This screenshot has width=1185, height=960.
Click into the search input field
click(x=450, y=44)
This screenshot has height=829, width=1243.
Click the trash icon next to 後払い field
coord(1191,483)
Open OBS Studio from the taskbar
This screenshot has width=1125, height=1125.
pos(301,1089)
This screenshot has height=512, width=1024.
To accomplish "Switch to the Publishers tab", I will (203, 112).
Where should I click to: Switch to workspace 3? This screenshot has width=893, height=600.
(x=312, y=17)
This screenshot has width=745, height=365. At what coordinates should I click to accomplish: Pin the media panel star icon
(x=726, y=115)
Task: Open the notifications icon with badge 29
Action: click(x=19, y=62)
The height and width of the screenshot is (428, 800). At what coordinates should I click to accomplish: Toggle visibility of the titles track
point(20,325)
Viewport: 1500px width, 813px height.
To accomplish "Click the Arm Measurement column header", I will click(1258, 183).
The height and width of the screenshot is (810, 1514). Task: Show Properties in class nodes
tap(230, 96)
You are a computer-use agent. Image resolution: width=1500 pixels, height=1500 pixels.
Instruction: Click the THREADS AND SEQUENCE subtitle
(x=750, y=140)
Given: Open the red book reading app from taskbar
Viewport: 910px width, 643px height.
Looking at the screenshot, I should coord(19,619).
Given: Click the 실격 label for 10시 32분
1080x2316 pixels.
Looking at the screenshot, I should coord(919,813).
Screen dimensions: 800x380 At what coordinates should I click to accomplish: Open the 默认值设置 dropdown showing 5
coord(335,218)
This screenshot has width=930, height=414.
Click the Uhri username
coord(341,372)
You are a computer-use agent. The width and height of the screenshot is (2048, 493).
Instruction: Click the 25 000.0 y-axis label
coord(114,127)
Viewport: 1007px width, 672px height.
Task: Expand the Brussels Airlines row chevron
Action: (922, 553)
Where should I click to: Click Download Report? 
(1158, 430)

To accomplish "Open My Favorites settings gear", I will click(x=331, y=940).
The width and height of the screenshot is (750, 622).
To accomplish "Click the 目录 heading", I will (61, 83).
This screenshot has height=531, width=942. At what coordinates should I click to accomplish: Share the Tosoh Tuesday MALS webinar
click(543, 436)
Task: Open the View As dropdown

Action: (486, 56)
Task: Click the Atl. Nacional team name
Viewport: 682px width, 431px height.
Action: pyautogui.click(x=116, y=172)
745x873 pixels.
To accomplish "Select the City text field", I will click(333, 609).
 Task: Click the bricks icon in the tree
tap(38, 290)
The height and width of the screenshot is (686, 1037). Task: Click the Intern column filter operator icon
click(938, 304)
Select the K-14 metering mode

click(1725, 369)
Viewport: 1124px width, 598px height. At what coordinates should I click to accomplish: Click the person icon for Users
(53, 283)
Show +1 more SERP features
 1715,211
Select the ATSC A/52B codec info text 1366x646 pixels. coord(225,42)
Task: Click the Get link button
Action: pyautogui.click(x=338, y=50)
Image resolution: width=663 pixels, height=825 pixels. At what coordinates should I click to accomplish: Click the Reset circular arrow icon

┄┄┄┄┄┄┄┄┄┄┄┄┄┄┄┄┄┄┄┄

- BRIEF: Show me every line in the data above that includes "computer".

- REPLY TO THE EXERCISE:
You are a computer-use agent. Image resolution: width=1500 pixels, height=1500 pixels.
You are a computer-use agent. The width and height of the screenshot is (2048, 493).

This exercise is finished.